Matteo fece un altro passo indietro e si appoggiò allo stipite della porta indossando solo i boxer. Il viso di lei si infiammò mentre mormorava un addio malinconico. Scese le scale e si avvicinò al taxi. Aprì la porta e rischiò un ultimo sguardo indietro. Lui continuava a guardarla dalla soglia con un'espressione di desiderio e risolutezza. Lei fece un leggero cenno di saluto e poi si infilò nel taxi. Appena la porta si chiuse, portò la felpa al naso e inalò profondamente.

"Dove, signorina? Il signore ha detto che non lo sapeva," chiese l'anziano tassista mentre si allontanava dal marciapiede.

Gen tenne gli occhi sul suo uomo misterioso che la osservava dalla porta finché non svoltarono a destra diretti verso il centro.

"Al Four Seasons, per favore," rispose finalmente.

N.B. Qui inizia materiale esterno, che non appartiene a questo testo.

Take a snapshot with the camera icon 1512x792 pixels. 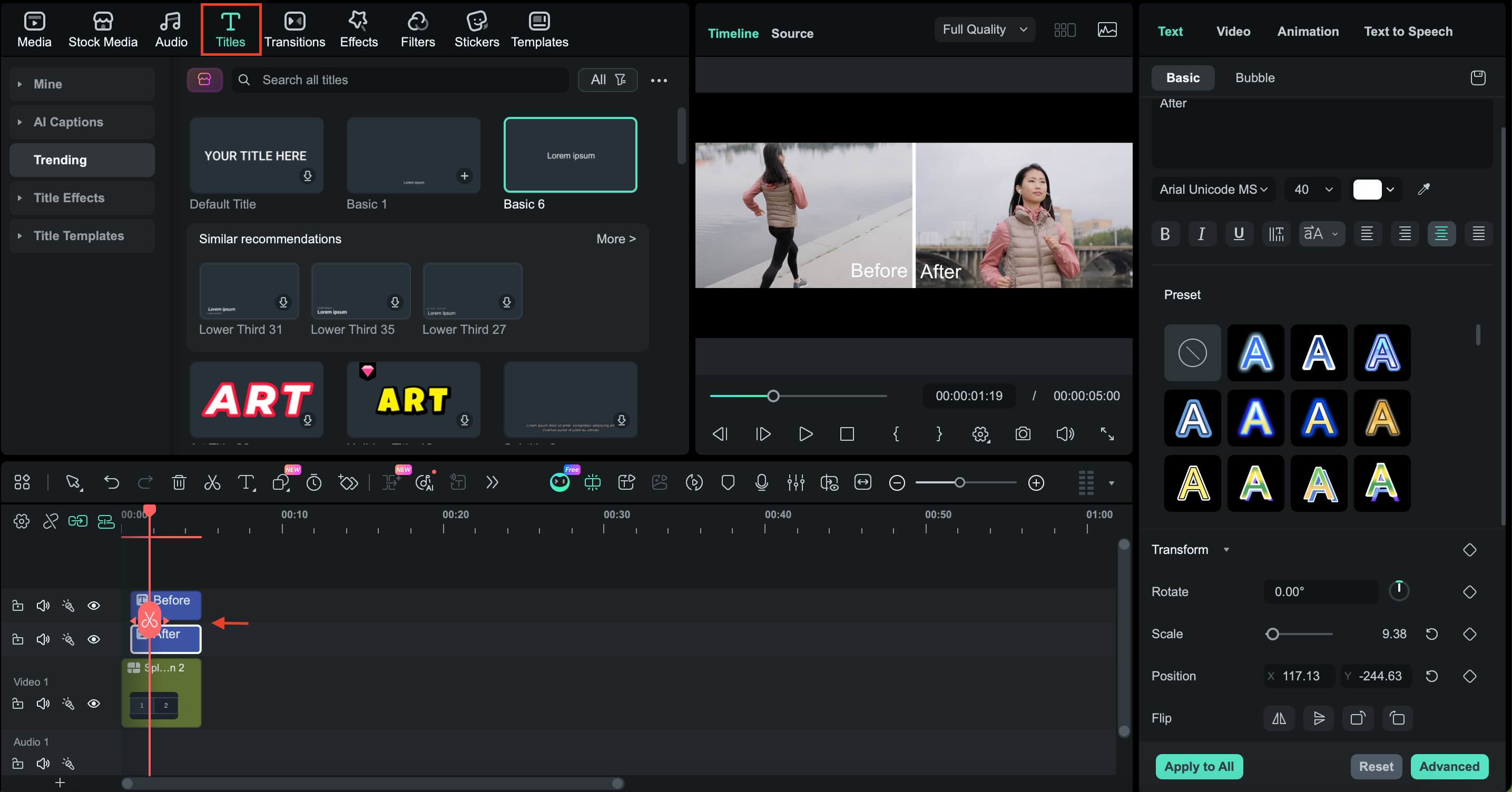[x=1023, y=433]
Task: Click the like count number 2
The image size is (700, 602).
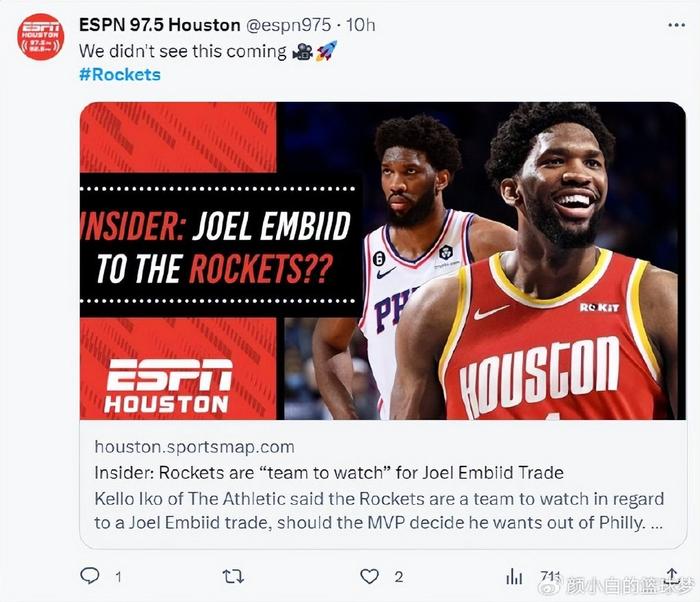Action: coord(399,577)
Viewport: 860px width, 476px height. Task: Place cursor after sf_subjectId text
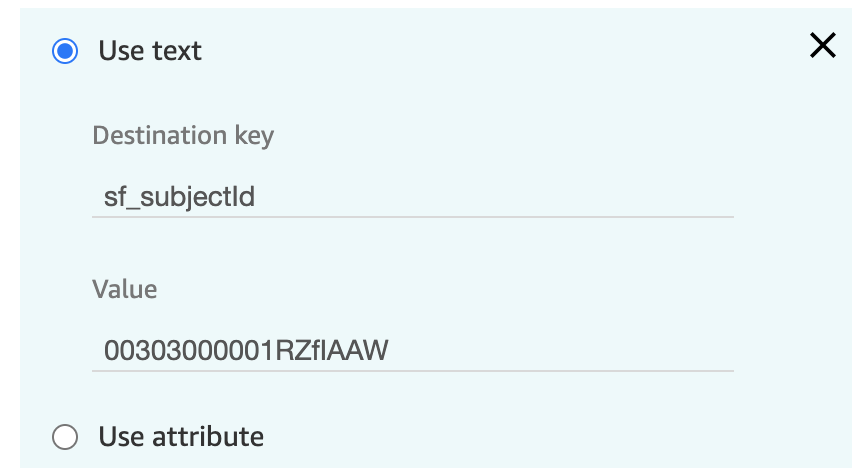tap(256, 197)
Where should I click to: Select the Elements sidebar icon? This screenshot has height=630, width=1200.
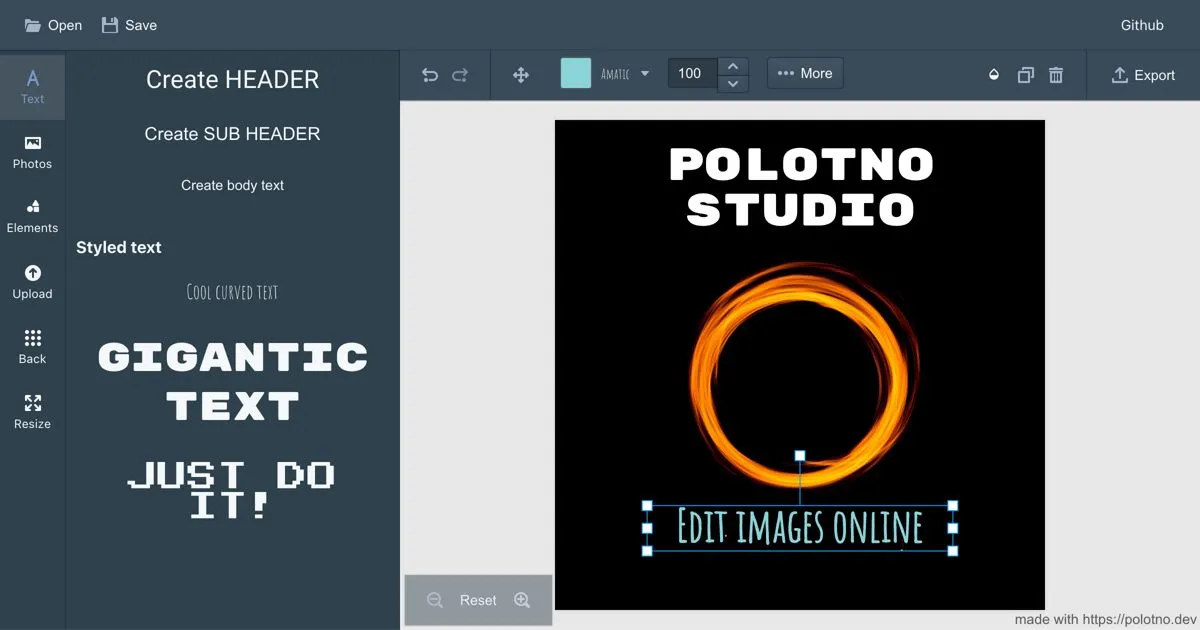tap(32, 213)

Gen si appoggiò al sedile e infilò le mani nella tasca della felpa. Sentì un piccolo pezzo di carta e lo tirò fuori.

Matteo

555-772-9841

Gen fissò il pezzo di carta. Il cuore le si strinse. Non gli aveva mai detto che non viveva a New York o che non lo avrebbe mai più rivisto. Pensava che lui avrebbe capito che ciò che era successo era destinato a essere solo una cosa di una volta. Gen sospirò e abbassò il finestrino. Strappò il biglietto a metà e lo lasciò svolazzare nell'aria fredda. Chiuse gli occhi e si appoggiò al sedile. Sapeva che non avrebbe mai più rivisto Matteo e si chiedeva perché quel pensiero le facesse più male di qualsiasi altra rottura.